Actually, after reading some of your questions, I've been thinking about this a bit. It appears to me as though you'd like to do something which involves acute medicine - a hospital setting perhaps, but for some reason....you also like or are being pushed into thinking about pharmacy. Am I at all close? It also seems to me that you're trying to find a "fit" for an occupation like ours into what you perceive is a practice setting you see yourself in....again - am I close?

This is all good & this is what dreams are made of. But...you can't hope to make a job out of something that is or is not there - particularly when you might not really know what specifically you'd like to do.

At this point, having not gone to college yet...you don't even know if you like chemistry enough to like pharmacy - and we are very, very chemistry intense (many years of chemistry!) - much more so than medicine. Also, if you give yourself enough time to go to college with an open mind - you'll find those areas of interest many of us didn't really find until we were there. Right now..you have an interest in working with very sick patients - in 4 years, you may have more of an interest in drug design of biologics, or bioengineering, or god-forbid - dentistry!;)

So.....having also been a mom of kids who also had to walk this path....this is what I'd suggest you do.
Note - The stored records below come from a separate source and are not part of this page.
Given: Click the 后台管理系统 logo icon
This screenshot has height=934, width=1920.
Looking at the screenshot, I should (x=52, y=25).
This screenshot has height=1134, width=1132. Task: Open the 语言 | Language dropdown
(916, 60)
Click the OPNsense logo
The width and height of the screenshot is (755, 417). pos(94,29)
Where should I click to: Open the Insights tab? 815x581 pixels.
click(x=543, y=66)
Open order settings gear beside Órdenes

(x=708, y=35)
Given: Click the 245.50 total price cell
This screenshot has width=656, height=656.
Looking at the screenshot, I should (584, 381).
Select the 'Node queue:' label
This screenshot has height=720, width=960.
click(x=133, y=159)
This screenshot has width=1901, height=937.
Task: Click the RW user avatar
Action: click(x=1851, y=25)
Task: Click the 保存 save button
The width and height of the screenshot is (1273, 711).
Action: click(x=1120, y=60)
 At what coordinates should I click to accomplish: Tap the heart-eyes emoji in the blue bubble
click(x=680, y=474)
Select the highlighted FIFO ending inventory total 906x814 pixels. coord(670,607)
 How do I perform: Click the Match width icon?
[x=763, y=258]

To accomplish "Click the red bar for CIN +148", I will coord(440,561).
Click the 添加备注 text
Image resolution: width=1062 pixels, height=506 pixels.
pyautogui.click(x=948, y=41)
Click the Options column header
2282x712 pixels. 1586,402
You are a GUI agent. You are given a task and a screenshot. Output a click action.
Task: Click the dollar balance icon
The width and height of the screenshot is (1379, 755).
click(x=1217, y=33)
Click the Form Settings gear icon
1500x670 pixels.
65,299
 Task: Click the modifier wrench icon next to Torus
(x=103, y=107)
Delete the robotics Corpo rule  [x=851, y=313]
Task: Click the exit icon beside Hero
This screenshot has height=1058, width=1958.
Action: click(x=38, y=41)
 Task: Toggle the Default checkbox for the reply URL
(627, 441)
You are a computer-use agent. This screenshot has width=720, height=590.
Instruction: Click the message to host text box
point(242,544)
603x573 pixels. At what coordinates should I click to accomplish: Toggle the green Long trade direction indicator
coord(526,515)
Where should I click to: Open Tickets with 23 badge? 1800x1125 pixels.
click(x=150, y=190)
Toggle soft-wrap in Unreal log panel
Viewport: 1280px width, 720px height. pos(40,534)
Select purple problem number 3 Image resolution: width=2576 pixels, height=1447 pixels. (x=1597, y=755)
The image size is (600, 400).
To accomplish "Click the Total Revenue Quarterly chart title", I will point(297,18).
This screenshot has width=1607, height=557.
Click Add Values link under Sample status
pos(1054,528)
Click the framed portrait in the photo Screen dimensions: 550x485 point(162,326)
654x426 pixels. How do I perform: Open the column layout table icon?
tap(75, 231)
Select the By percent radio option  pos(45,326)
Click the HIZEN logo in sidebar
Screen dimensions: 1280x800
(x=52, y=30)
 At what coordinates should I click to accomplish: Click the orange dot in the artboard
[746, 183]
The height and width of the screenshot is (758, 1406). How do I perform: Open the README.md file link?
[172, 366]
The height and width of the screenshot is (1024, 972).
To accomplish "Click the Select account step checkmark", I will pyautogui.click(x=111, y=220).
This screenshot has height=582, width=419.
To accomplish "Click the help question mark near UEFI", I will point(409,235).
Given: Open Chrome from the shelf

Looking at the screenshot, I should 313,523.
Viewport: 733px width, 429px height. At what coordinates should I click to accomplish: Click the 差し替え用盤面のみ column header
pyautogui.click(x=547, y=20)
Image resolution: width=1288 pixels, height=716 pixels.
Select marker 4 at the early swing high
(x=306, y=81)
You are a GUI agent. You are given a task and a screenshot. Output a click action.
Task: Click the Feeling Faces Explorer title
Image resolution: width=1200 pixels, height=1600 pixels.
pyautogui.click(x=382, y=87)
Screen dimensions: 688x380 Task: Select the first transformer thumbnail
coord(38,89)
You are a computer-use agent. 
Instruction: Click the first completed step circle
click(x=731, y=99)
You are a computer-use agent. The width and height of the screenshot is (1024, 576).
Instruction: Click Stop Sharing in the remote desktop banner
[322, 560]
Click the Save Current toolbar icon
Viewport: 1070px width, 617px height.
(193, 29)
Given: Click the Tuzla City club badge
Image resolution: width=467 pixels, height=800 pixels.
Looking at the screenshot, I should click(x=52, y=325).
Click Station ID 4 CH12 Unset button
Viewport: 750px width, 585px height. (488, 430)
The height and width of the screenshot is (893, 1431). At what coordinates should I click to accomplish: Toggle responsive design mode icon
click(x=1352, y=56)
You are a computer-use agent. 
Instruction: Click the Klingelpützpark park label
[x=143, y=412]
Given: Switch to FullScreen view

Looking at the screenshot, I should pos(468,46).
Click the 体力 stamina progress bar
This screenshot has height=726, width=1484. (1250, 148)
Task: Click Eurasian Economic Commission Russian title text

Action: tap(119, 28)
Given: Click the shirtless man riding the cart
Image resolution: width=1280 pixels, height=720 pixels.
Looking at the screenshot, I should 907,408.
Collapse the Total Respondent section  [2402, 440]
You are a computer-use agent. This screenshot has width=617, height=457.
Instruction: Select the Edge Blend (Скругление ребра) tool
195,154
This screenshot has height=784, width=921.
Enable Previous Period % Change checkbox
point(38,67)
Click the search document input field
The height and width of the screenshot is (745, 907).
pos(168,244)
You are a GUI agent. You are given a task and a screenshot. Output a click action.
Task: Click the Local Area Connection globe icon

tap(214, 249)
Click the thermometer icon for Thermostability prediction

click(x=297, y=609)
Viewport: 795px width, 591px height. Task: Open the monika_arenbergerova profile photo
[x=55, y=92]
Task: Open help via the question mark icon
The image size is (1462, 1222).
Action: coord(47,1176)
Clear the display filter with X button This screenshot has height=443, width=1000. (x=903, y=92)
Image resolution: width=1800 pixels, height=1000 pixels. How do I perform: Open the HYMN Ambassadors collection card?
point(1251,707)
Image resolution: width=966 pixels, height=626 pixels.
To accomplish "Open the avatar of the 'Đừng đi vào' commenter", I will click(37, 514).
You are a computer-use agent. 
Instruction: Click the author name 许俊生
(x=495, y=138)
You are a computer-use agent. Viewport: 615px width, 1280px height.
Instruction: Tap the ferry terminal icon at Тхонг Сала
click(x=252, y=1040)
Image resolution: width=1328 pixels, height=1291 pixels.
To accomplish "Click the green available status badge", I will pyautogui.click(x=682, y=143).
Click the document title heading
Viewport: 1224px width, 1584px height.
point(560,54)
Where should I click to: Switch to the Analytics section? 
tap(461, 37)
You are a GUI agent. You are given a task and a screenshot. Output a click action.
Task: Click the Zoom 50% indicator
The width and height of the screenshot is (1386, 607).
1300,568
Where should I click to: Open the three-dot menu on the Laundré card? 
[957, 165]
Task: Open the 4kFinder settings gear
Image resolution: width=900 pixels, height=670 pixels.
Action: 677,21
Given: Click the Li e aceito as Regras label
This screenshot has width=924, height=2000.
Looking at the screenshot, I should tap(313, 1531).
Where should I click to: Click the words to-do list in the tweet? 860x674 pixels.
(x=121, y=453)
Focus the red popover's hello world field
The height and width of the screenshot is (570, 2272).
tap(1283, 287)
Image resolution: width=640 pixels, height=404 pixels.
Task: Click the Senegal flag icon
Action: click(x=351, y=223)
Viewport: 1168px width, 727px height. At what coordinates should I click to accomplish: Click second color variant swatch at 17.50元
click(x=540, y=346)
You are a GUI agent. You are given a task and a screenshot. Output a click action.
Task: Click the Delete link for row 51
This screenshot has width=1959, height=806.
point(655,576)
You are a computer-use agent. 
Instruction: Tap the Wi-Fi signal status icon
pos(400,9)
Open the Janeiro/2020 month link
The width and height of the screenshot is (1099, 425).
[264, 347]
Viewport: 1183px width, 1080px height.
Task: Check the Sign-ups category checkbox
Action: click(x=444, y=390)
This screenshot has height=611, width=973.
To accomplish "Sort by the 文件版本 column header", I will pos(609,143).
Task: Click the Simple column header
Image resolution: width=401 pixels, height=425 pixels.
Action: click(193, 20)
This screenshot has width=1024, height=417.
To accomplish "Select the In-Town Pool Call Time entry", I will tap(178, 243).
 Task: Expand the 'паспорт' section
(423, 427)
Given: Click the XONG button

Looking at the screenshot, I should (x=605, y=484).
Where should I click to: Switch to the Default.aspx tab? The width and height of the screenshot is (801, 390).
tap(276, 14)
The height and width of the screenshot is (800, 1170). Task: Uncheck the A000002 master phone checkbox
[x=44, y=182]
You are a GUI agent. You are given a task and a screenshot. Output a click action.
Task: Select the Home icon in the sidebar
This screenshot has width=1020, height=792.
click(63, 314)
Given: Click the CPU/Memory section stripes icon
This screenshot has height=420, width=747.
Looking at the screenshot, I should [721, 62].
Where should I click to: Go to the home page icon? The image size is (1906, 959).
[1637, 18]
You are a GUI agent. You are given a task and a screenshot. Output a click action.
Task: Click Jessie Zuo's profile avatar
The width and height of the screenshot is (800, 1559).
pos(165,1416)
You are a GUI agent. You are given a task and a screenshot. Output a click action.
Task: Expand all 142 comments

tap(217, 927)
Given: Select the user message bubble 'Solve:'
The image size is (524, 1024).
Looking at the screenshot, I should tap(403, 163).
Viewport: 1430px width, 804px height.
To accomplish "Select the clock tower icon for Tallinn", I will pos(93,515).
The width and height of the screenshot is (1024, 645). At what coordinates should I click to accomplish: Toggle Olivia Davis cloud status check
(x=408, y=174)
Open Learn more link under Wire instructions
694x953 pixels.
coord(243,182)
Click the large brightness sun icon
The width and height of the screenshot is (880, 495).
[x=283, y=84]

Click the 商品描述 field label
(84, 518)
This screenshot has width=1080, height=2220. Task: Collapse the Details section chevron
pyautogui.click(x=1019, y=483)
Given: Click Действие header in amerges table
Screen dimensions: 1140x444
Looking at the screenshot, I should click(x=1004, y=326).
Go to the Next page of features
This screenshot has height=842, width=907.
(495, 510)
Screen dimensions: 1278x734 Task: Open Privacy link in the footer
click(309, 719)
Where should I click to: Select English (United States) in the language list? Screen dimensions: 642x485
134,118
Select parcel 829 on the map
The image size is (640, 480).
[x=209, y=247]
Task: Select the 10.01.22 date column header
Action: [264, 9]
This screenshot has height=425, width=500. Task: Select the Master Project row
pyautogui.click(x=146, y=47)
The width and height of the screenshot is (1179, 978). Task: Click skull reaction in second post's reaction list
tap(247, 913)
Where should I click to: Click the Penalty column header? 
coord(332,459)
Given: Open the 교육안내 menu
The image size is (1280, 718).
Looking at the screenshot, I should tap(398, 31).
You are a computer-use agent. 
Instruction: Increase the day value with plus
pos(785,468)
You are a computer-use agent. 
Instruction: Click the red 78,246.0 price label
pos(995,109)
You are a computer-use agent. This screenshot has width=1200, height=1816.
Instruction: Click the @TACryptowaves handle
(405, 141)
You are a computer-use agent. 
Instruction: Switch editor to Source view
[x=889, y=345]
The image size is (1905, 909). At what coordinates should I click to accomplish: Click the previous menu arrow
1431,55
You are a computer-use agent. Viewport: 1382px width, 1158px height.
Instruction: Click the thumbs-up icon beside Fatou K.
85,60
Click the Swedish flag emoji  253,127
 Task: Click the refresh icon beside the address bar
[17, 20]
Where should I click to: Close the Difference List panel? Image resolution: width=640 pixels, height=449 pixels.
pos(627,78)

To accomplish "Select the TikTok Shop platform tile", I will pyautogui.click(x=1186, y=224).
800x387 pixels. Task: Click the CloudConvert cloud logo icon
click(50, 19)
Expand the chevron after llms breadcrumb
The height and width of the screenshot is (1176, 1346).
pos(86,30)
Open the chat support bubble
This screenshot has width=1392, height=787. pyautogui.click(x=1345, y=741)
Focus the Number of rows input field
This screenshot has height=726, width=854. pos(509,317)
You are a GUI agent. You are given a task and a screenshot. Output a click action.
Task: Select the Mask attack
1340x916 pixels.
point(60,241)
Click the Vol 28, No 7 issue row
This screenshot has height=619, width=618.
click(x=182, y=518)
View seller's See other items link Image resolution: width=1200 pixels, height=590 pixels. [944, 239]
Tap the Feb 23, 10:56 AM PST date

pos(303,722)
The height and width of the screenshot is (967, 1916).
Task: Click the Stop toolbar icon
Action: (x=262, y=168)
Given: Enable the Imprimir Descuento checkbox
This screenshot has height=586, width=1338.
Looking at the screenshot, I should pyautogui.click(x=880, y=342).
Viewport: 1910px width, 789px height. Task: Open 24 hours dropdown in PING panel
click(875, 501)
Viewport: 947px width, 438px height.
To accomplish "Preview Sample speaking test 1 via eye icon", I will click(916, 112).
First....work as hard as you can in school - not just to get good grades,, but to learn your material well. That's going to make college so much easier & much more fun. Then, find something in high school in which you can "expand" yourself - school politics, band, sports, leadership groups - all these will become important in not just your applications to college & later graduate schools, but also in finding our what kind of a person you are. Are you one to take a leadership role easily or are you one to help graciously after someone else sets the lead? Finally, during the summer or school breaks - volunteer at your local hospital. As a high school student, the most you might do is deliver flowers. But, if you stick with it, you'll have more involvement & be assigned to different units. This experience will also look very good on applications. Once you get to know some people, ask if you can chat up a pharmacist or a hospitalist or a respiratory tech.....there are lots of people who'll be happy to tell you what they do over a Coke. There are lots of jobs out there you'd never be able to imagine.

Good luck, have fun.......and don't close too many doors too soon!


Your right on actually. I have thought about Anesthesia, and possibly Internal Medicine with a subspecialty in Nephrology. (MD/DO) (that is why I ask about Nephrology in Pharmacy) and Pharmacy (PharmD.). Your also right in the fact that I do want to work in a hospital. Again your right, I know little about Chemistry, not to much, but I have enjoyed the little things I have learned. I have already started to volunter at a hospital and plan on doing it for a long time. I have spoken to my local Pharmacist about subjects concerning school for Pharmacists, nothing to indeph (nothing concerning Pharmacy residencies) basic stuff, what they do, where they are needed, etc. He has encouraged me to go for the PharmD. saying that there are alot of good things happening in the career. I am a people person. The MD is something that has always been on my mind, even as a younger kid. (I come from a family that has a few MD's and DDS's) I have just always wanted to do something in medicine. I believe now is a good time to put my thoughts into actions, again I have known for many years that I want to do something in medicine. To be honest I just recently found out about the PharmD. and since have become interested in the field.